## Problem details
With pictures left out, set down exactly the lines from the line containing "This screenshot has" through the last line of the data.

************

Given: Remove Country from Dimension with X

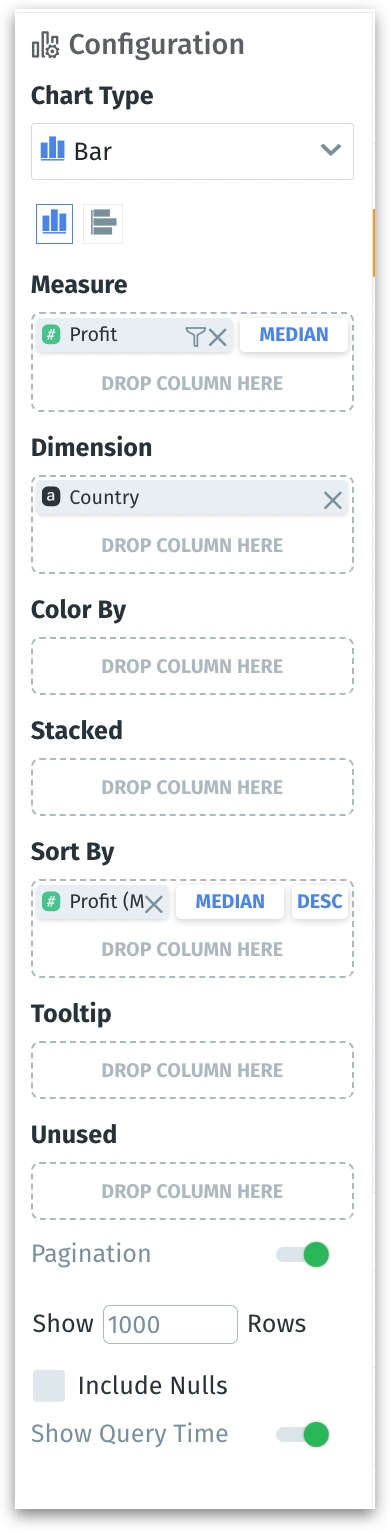Looking at the screenshot, I should click(x=333, y=500).
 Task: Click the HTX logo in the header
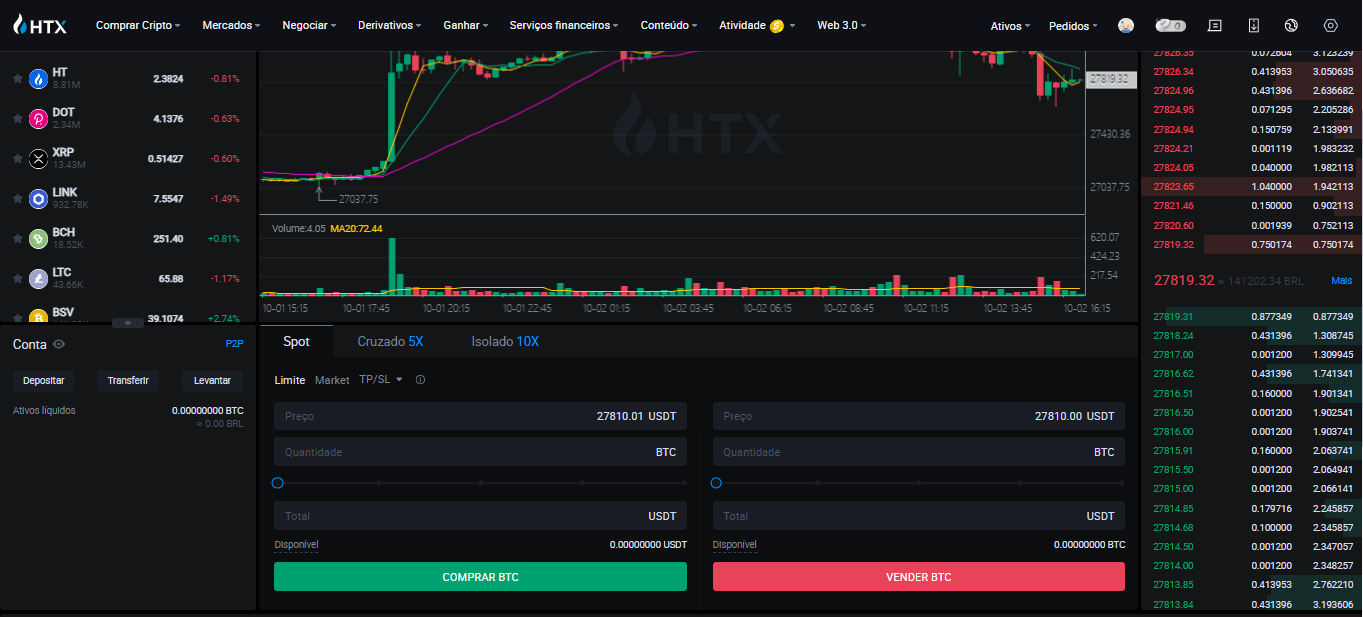coord(40,25)
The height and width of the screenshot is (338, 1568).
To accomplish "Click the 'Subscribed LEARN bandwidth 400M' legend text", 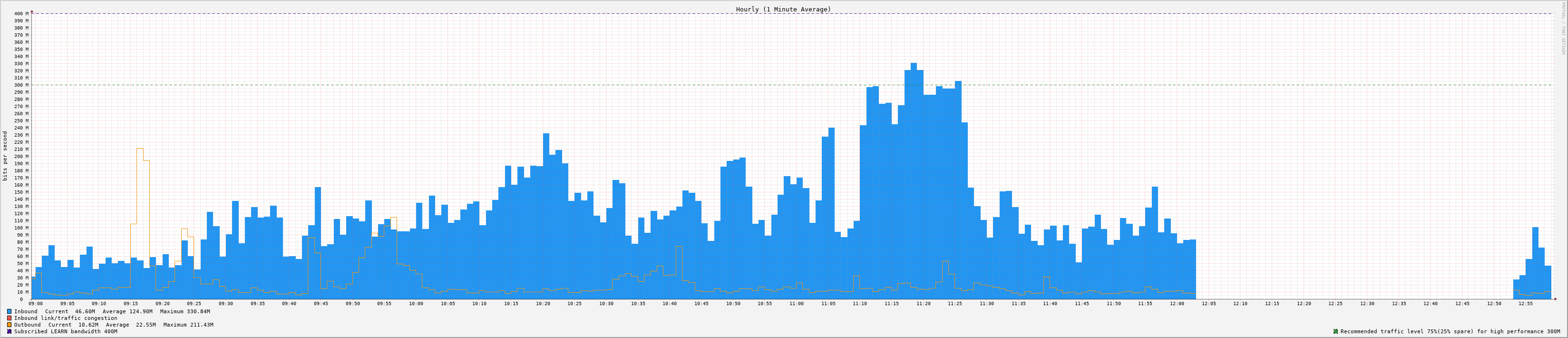I will pyautogui.click(x=66, y=331).
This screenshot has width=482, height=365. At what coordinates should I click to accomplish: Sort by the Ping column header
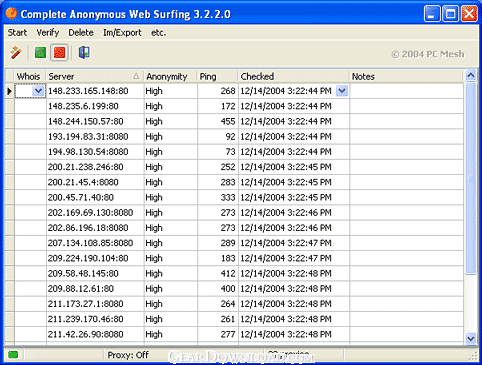pos(217,76)
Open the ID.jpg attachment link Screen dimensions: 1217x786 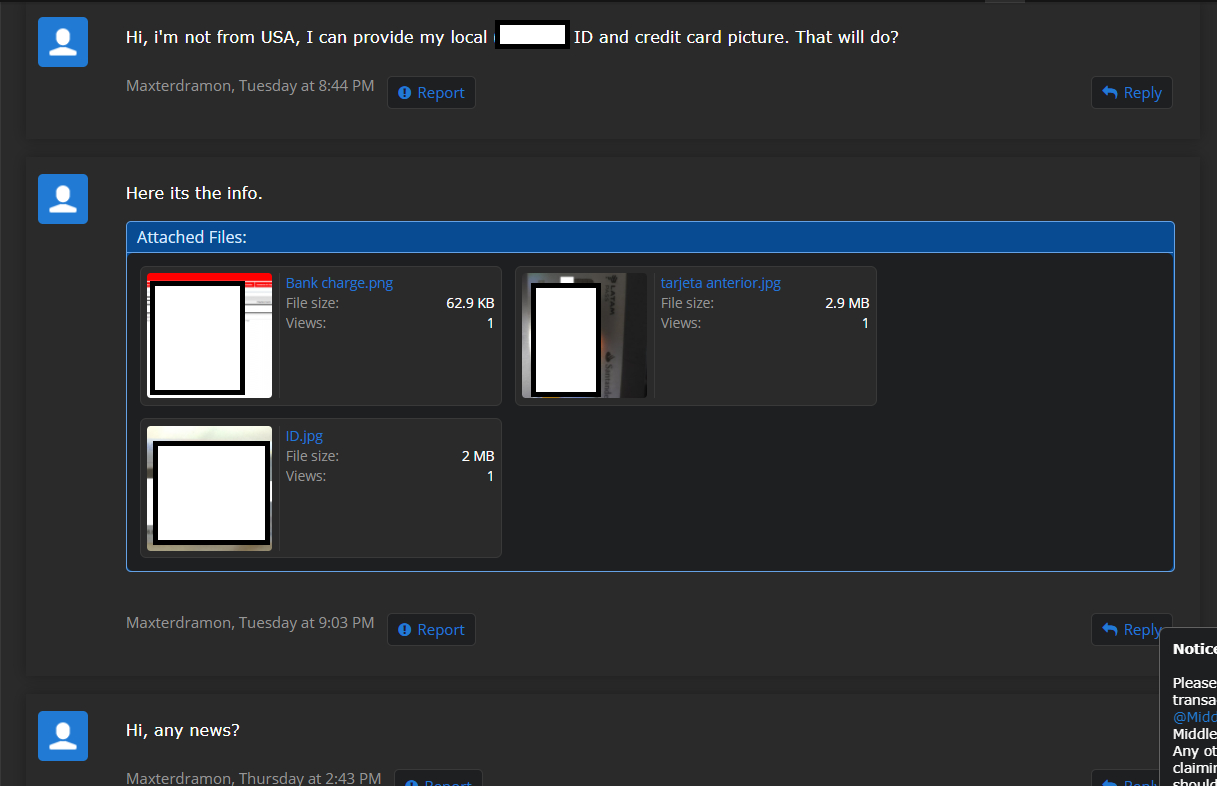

************

## Task solution
This screenshot has width=482, height=365. At what coordinates should I click to accomplish: Sort by the Ping column header
pos(217,76)
Open the ID.jpg attachment link Screen dimensions: 1217x786 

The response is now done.